My Dad was a teacher so every time I got home he always wanted me to do my homework. I didn’t want anything to do with it. I just wanted to go skate on our outdoor rink. In my neighbourhood, we’re all guys from…actually, we’re all guys! First things first, there’s actually no girls in the neighbourhood. Everybody was playing hockey. I was the youngest, my brother is the oldest. I’m a ’97 (birth year), my brother and his friends were a ’93. We’re all within 4 years of each other, which was pretty cool. So every night, every weekend, every day, every break, Christmas, whatever, we were always there for 4 or 5 hours every night. It was a blast for sure. That’s where it all started. I had my basement as well with my brother and Dad. We played so much hockey down there.
When did you realize you have a chance to one day play in the NHL?
I never, ever told myself I’d be playing in the NHL. I knew how hard it was to get there, how impossible it was to get there. When my brother went through Midget AAA, he got cut and I thought my brother was the best player in the world. So I thought, “there’s no chance I’m making it there.” But when I got to Midget AAA, I actually made it. Then I got drafted in the QMJHL. That was tough for a French, Quebec boy who didn’t speak a lick of English to go to Saint John, New Brunswick. It was a little hard at first. But in my second year when I saw my name in the draft rankings for the first time, that was when I realized I could maybe one day play in the NHL.
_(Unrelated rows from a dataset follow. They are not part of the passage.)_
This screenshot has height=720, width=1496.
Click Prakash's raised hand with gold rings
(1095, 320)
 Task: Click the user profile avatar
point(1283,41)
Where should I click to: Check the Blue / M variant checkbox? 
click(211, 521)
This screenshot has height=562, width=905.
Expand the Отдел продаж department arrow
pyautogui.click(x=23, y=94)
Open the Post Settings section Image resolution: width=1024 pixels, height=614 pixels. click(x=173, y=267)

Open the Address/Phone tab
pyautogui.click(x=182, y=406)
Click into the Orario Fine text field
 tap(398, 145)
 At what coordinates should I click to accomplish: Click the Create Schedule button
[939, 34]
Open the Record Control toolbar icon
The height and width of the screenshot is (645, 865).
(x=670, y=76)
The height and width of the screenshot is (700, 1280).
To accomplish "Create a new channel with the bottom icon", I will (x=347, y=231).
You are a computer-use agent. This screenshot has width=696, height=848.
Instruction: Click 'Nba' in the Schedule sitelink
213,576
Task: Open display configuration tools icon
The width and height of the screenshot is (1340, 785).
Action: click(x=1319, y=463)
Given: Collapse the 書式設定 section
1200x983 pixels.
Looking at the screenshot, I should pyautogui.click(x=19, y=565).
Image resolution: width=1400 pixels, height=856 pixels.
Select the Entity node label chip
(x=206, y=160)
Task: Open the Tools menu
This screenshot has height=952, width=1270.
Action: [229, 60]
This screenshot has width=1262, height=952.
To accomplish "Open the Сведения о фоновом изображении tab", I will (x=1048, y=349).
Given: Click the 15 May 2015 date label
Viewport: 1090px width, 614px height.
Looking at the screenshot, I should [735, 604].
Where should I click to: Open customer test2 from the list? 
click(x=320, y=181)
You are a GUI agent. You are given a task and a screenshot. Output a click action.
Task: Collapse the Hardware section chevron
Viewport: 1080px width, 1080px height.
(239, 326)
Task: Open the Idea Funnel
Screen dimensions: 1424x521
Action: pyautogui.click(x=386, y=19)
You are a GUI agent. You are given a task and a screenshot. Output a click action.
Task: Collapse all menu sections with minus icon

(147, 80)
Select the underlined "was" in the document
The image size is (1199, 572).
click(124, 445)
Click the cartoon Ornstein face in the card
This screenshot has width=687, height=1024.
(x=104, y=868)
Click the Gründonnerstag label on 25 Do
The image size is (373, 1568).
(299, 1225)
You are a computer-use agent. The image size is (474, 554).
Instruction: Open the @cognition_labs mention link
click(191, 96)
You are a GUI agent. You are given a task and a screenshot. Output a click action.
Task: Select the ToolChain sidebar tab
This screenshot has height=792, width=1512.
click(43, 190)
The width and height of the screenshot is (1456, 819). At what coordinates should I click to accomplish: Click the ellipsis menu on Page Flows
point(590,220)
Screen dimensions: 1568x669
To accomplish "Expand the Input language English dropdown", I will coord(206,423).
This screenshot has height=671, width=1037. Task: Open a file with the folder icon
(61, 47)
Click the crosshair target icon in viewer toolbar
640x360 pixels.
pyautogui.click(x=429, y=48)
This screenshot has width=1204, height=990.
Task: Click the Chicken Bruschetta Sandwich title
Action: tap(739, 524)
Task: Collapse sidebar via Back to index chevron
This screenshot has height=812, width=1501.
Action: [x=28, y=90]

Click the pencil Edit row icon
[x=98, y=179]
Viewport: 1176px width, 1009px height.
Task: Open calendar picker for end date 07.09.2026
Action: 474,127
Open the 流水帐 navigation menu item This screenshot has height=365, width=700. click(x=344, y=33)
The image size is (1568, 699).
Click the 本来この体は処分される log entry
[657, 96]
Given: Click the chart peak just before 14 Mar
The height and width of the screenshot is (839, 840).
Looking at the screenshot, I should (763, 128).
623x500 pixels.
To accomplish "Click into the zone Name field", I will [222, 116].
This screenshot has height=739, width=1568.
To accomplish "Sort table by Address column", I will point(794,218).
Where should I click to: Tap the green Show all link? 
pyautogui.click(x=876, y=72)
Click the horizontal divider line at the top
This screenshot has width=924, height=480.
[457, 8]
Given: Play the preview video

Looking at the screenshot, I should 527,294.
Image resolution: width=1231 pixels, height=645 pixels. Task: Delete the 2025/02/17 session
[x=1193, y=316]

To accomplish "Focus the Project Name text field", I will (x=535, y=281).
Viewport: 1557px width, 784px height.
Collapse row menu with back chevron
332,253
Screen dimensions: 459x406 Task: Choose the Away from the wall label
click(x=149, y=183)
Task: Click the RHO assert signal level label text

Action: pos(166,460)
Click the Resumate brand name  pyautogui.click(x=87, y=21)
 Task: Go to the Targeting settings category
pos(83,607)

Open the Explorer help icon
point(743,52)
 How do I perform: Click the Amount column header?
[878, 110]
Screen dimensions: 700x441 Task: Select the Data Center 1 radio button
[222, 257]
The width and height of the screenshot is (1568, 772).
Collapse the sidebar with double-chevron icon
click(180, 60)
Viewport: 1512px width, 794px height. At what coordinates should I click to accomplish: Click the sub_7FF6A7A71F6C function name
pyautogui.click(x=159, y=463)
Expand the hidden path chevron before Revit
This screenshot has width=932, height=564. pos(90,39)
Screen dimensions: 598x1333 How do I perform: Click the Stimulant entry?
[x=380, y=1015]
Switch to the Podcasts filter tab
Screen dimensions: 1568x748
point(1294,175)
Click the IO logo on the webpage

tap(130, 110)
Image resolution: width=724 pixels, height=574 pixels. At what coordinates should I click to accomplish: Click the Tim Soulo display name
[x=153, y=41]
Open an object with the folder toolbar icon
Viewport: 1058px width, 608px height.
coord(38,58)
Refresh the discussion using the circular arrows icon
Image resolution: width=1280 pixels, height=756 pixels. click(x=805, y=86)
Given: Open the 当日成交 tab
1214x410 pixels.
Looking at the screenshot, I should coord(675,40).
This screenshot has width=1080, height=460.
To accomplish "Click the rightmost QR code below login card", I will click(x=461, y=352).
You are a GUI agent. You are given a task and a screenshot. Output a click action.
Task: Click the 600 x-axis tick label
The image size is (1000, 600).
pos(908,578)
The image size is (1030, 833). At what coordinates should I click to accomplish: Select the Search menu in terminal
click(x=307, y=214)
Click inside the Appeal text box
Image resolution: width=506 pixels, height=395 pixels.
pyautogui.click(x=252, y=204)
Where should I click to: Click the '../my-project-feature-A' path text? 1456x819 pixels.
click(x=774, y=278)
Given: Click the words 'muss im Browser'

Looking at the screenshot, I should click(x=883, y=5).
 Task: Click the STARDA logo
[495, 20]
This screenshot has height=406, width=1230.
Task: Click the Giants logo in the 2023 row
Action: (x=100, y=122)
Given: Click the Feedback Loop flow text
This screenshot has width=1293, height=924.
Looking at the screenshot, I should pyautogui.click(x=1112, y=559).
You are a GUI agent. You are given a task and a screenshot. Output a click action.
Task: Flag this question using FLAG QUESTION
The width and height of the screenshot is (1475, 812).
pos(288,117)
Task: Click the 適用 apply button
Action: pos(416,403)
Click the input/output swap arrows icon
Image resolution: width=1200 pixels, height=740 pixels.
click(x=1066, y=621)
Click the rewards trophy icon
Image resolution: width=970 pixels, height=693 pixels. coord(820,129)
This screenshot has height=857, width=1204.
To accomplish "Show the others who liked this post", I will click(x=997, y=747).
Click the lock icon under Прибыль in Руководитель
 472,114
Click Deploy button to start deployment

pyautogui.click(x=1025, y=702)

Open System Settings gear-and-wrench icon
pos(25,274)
What was your relationship like with your older brother, Felix-Antoine? Did you guys get along? Did he take you under his wing? Or were you like a lot of brothers, who just kick the sh*t out of each other?
Yeah, we kicked the sh*t out of each other all the time. Don’t get me wrong. We love each other but anytime we play, I’d run upstairs crying because he beat me…because he’s four years older than me! I loved chirping too so that probably didn’t help me when I was beating him. Whatever it was, any sport we were doing, we’re two really competitive guys and we love to win and be better than the other one. All through his life, I followed his hockey. He played one game in the QMJHL. I really enjoyed watching him. He did the same. Now we’re not beating the sh*t out of each other anymore. We had a lot of fun. I’d do it all again for sure.
Who are your best friends on the team?
There’s Tkachuk. There’s Colin White. To be honest, there are so many guys I really get along with but if I have to narrow it down, I’d go with those two. Chucky’s only a year or two younger than we are. Whitey was born on the same day as me, drafted in the same year, same round. It’s pretty neat. We’re roommates too. We love going out for dinner and hanging out. They’re both funny guys, we get along really well and we always seem to want to do the same things.
Who are your best friends from other NHL markets?
Anthony Beauvillier and Matthew Barzal with the Islanders. I’m really good buddies with Pierre-Luc Dubois in Columbus. Mathieu Joseph in Tampa Bay. I played with Joseph for four years in junior and we won a championship together so it’s always fun. When we play now, we often grab a bite to eat and catch up.
What’s your most prized possession, the thing at home you’d save first if a fire broke out?
My dog. He’s a golden retriever, 7 months old. His name is Milo, pronounced MEE-lo. Why Milo? My girlfriend and I looked through names. I really liked Toby, like the movie. She came up with Milo and I thought, “Why not?” I kinda like it now.
If you weren’t a pro hockey player, what job would you want?
Something around sports. Maybe a sports agent, maybe work on TV or radio. For sure I’d like to do something that stayed within sports. Any sport, doesn’t have to be hockey.
The Rock or Liam Neeson.
Mostly rap. Big fan of Drake and Lil Baby.
Favourite video game?
Fortnite. It’s a lot of fun playing that game. During the season, I’ll sometimes play a couple of games at night. I obviously don’t let it keep me up until 3am. I make sure I get some rest. When the season’s over I’ll probably play a little bit more.
Favourite game day meal?
At home, here in Ottawa, it’s always broccoli, chicken and penne with rosee sauce. On the road, it’s always salmon, broccoli, salad and rice. Every time. Never changes.